**TASK TO CARRY OUT:** Look through the records below for the line with "The width and height of the screenshot is (901, 438).". Return that line and each one after it up to and including the line with "Close the ConfigController.cs tab", exactly.

(Items from a data source)
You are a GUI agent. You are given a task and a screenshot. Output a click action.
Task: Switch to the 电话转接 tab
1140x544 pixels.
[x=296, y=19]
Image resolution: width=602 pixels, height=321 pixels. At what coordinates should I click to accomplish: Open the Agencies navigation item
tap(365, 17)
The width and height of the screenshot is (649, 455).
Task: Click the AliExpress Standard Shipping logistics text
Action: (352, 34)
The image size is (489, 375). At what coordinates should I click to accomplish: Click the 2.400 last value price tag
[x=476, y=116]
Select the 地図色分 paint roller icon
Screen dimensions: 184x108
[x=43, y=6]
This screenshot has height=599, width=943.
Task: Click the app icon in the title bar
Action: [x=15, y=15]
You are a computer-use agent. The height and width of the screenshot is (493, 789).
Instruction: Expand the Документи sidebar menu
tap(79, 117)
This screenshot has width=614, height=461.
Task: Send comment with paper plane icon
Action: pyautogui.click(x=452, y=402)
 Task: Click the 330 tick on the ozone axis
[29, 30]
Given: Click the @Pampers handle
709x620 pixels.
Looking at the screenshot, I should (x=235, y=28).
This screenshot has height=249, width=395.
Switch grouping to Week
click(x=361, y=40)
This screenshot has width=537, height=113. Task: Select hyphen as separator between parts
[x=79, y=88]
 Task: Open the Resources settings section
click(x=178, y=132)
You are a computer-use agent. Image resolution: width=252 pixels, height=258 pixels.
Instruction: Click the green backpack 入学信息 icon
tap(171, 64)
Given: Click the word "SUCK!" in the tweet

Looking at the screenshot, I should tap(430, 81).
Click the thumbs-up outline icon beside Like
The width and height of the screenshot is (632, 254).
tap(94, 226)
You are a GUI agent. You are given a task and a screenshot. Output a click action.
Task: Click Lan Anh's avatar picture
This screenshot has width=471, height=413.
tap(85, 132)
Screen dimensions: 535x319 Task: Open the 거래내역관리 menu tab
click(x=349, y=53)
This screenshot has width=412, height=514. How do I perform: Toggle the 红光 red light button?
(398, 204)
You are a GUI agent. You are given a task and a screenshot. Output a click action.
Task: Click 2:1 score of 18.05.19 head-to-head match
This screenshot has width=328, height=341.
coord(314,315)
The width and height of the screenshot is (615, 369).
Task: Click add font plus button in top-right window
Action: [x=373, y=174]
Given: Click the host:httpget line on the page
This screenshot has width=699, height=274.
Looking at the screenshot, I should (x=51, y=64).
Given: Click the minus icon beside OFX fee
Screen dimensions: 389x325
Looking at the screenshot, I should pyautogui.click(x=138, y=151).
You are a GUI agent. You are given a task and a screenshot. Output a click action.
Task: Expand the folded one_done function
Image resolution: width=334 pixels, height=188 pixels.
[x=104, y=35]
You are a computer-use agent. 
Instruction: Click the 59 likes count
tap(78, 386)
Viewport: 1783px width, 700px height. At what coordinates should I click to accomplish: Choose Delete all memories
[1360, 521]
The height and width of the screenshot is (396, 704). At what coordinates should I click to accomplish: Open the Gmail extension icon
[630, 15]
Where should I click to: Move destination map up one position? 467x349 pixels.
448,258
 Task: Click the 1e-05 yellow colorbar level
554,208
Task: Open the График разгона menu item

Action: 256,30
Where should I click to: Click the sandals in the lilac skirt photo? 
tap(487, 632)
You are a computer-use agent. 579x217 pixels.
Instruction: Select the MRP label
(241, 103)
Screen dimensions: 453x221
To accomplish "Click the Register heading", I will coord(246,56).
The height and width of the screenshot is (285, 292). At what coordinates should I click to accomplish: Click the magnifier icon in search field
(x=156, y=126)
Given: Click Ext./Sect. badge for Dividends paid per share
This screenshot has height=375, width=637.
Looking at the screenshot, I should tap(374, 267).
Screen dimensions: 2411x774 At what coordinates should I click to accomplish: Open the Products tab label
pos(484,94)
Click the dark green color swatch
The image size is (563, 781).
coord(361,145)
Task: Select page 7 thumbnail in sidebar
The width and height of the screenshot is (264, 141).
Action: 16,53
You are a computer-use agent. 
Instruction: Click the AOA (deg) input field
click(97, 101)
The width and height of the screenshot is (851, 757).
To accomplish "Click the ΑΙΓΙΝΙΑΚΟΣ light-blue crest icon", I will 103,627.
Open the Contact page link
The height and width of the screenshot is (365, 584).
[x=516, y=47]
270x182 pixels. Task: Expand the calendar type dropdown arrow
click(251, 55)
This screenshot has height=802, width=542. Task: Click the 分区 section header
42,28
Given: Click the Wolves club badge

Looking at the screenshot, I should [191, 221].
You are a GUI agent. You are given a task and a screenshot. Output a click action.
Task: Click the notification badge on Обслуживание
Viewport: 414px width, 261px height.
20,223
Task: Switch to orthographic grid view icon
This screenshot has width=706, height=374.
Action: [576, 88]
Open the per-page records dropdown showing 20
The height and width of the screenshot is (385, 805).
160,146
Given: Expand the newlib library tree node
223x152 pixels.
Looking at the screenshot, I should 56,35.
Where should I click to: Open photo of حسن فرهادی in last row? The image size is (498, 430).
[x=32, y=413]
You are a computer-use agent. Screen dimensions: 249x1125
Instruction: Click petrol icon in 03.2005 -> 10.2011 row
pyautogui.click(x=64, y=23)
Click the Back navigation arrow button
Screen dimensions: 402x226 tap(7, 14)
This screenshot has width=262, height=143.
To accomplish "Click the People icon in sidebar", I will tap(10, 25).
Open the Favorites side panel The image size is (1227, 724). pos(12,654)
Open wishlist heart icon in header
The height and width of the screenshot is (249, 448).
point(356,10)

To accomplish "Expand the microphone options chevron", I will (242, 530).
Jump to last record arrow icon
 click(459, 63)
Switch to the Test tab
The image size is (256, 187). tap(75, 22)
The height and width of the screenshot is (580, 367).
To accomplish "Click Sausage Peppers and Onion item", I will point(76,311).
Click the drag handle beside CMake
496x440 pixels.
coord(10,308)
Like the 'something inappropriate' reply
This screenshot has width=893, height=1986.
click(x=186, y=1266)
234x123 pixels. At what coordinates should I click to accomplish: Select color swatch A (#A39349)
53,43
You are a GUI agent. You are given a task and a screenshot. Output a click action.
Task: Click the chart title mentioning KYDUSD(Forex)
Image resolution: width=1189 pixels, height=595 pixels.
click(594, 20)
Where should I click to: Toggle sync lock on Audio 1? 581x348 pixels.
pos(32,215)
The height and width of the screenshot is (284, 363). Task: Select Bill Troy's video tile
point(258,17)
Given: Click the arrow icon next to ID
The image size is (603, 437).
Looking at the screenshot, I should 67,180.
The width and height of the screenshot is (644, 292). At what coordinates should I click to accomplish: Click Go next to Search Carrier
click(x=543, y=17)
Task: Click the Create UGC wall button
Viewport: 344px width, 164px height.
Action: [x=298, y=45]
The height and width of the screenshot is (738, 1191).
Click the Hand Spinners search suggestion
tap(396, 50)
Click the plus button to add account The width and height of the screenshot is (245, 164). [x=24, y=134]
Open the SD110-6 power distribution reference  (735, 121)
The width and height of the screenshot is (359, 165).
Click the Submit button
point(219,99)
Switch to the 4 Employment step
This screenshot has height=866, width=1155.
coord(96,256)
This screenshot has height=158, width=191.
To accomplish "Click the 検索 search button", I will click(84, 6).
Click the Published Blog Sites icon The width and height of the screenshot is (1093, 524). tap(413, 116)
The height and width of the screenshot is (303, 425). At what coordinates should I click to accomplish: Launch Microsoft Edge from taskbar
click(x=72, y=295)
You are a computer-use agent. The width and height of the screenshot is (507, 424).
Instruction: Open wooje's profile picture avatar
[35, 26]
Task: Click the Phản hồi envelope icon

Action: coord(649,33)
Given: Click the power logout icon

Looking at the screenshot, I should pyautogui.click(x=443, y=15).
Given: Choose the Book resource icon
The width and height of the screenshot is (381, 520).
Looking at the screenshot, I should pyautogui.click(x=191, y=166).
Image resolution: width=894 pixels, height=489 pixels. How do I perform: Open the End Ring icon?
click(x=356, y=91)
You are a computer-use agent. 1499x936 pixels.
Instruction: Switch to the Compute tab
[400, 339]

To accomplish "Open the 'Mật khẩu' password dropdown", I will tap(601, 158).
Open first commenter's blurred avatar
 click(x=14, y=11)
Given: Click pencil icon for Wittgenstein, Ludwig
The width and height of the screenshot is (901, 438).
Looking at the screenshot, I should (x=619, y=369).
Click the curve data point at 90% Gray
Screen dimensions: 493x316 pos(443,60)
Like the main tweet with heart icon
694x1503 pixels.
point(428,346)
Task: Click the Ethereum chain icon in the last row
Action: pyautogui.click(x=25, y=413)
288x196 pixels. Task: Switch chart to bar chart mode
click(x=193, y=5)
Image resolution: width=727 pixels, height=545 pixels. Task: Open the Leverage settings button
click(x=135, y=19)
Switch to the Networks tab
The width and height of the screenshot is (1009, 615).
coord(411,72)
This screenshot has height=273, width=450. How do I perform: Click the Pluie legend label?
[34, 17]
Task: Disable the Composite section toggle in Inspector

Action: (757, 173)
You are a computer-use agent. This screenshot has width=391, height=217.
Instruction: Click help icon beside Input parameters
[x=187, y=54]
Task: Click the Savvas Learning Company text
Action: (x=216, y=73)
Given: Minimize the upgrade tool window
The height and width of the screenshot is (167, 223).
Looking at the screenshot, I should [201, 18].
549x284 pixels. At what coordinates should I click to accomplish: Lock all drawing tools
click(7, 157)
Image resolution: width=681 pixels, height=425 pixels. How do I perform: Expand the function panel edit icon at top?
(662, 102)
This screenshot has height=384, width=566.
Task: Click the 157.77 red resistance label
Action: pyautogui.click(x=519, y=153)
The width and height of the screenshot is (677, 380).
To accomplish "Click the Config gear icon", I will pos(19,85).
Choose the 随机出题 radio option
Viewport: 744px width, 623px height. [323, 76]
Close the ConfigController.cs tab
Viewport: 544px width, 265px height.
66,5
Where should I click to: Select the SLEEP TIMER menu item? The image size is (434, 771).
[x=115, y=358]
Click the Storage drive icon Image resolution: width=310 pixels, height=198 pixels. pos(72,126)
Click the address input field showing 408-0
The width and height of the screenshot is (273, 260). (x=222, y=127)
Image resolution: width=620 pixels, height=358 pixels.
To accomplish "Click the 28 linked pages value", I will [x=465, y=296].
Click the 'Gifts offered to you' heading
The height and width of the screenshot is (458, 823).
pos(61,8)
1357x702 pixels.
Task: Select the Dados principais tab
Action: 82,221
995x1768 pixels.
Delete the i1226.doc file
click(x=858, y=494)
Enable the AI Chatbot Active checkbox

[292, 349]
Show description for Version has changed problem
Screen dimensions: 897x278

**REPLY TO THE TASK:**
The width and height of the screenshot is (901, 438).
Looking at the screenshot, I should (x=619, y=369).
Click the curve data point at 90% Gray
Screen dimensions: 493x316 pos(443,60)
Like the main tweet with heart icon
694x1503 pixels.
point(428,346)
Task: Click the Ethereum chain icon in the last row
Action: pyautogui.click(x=25, y=413)
288x196 pixels. Task: Switch chart to bar chart mode
click(x=193, y=5)
Image resolution: width=727 pixels, height=545 pixels. Task: Open the Leverage settings button
click(x=135, y=19)
Switch to the Networks tab
The width and height of the screenshot is (1009, 615).
coord(411,72)
This screenshot has height=273, width=450. How do I perform: Click the Pluie legend label?
[34, 17]
Task: Disable the Composite section toggle in Inspector

Action: (757, 173)
You are a computer-use agent. This screenshot has width=391, height=217.
Instruction: Click help icon beside Input parameters
[x=187, y=54]
Task: Click the Savvas Learning Company text
Action: (x=216, y=73)
Given: Minimize the upgrade tool window
The height and width of the screenshot is (167, 223).
Looking at the screenshot, I should [201, 18].
549x284 pixels. At what coordinates should I click to accomplish: Lock all drawing tools
click(7, 157)
Image resolution: width=681 pixels, height=425 pixels. How do I perform: Expand the function panel edit icon at top?
(662, 102)
This screenshot has height=384, width=566.
Task: Click the 157.77 red resistance label
Action: pyautogui.click(x=519, y=153)
The width and height of the screenshot is (677, 380).
To accomplish "Click the Config gear icon", I will pos(19,85).
Choose the 随机出题 radio option
Viewport: 744px width, 623px height. [323, 76]
Close the ConfigController.cs tab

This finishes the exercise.